#### What is being asked:
All lines with the word "agent" in the material below are required.

#### Data shown:
::::

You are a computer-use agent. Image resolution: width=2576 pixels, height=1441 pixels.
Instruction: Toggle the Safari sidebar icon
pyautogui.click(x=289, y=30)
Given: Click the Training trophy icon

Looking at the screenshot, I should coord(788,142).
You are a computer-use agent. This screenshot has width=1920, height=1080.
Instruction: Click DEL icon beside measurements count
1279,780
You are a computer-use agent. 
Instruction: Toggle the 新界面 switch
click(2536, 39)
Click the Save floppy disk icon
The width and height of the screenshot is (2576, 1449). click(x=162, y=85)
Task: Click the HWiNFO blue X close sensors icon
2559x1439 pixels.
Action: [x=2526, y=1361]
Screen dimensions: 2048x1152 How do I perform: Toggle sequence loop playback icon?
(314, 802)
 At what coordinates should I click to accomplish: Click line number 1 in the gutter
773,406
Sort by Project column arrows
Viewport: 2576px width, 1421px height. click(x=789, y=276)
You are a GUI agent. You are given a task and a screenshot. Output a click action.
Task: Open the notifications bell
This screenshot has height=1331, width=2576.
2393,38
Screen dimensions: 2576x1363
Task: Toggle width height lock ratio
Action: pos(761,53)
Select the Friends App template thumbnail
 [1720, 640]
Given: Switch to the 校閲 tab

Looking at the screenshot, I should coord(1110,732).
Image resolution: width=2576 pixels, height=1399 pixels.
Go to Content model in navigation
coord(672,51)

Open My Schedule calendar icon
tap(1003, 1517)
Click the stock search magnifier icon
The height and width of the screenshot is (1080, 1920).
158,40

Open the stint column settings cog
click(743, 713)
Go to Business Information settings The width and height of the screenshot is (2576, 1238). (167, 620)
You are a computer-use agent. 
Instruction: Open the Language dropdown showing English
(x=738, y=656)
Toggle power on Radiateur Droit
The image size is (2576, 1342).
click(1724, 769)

::::

#### Exercise answer:
You are a computer-use agent. Image resolution: width=2576 pixels, height=1441 pixels.
You are a computer-use agent. This screenshot has width=1920, height=1080.
You are a computer-use agent. 
You are a GUI agent. You are given a task and a screenshot. Output a click action.
You are a computer-use agent. 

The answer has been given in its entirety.